▶ Objectif A
Répondez à ces questions sur l'extrait consacré à la bodycam :
(i) D'après Maduraud (2019), à quoi le système judiciaire tend-il à accorder plus de crédit qu'aux témoignages d'auteurs, témoins ou victimes ?
(ii) Quels auteurs sont cités pour l'idée que la bodycam et les images transforment la hiérarchie des documentations du processus pénal ?
(iii) Quel paradoxe l'image amène-t-elle selon Poirier ?
▶ Objectif B
Extrayez de l'extrait consacré à la bodycam tout le passage allant de « 60À noter que » jusqu'à « 2022, pp. 8-9). », sans rien modifier.

60À noter que cette méfiance exprimée à l’égard d’une interprétation lacunaire ou erronée des images dans la chaîne pénale contraste par ailleurs avec le constat que le système judiciaire, tend à donner plus de crédit et une plus grande force de preuve à la parole et aux écrits policiers qu’aux témoignages d’auteurs, témoins ou victimes (Maduraud, 2019). La bodycam et les images transforment la hiérarchie des documentations, crédibilités et valeurs de preuve du processus pénal (Brayne, Levy et Newell, 2018). Selon Poirier, l’image amène même un « paradoxe de la meilleure preuve » car elle est tiraillée entre l’objectif de faire émerger des faits probants et l’objectif de rendement du système judiciaire, « permettant ainsi à la preuve testimoniale (et la version des policiers) de garder un poids important dans le processus judiciaire » (Poirier, 2022, pp. 8-9).

▶ Informations extraites
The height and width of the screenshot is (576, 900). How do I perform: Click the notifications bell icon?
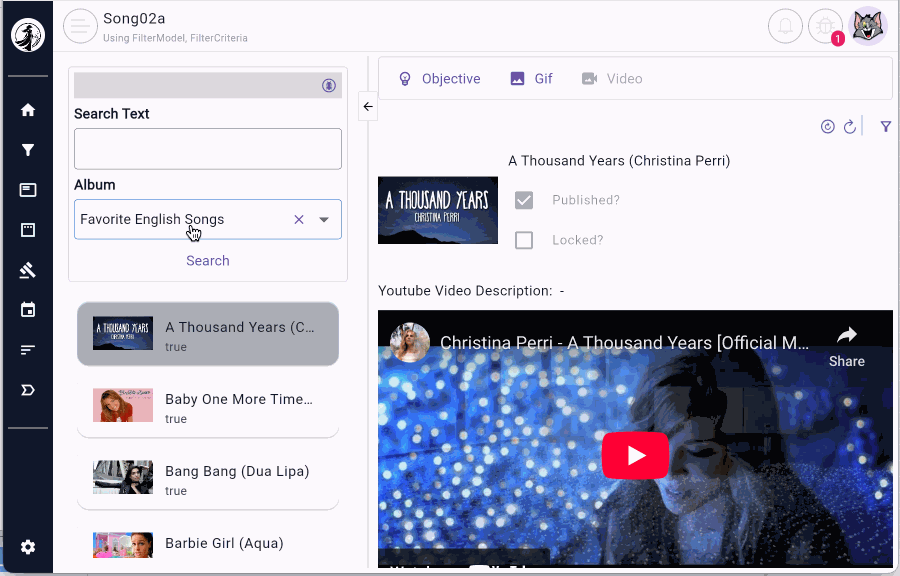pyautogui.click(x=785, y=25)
---
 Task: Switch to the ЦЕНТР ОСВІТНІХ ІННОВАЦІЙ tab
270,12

▶ Réponse A
(i) À la parole et aux écrits policiers.
(ii) Brayne, Levy et Newell (2018).
(iii) Un « paradoxe de la meilleure preuve ».

▶ Réponse B
60À noter que cette méfiance exprimée à l’égard d’une interprétation lacunaire ou erronée des images dans la chaîne pénale contraste par ailleurs avec le constat que le système judiciaire, tend à donner plus de crédit et une plus grande force de preuve à la parole et aux écrits policiers qu’aux témoignages d’auteurs, témoins ou victimes (Maduraud, 2019). La bodycam et les images transforment la hiérarchie des documentations, crédibilités et valeurs de preuve du processus pénal (Brayne, Levy et Newell, 2018). Selon Poirier, l’image amène même un « paradoxe de la meilleure preuve » car elle est tiraillée entre l’objectif de faire émerger des faits probants et l’objectif de rendement du système judiciaire, « permettant ainsi à la preuve testimoniale (et la version des policiers) de garder un poids important dans le processus judiciaire » (Poirier, 2022, pp. 8-9).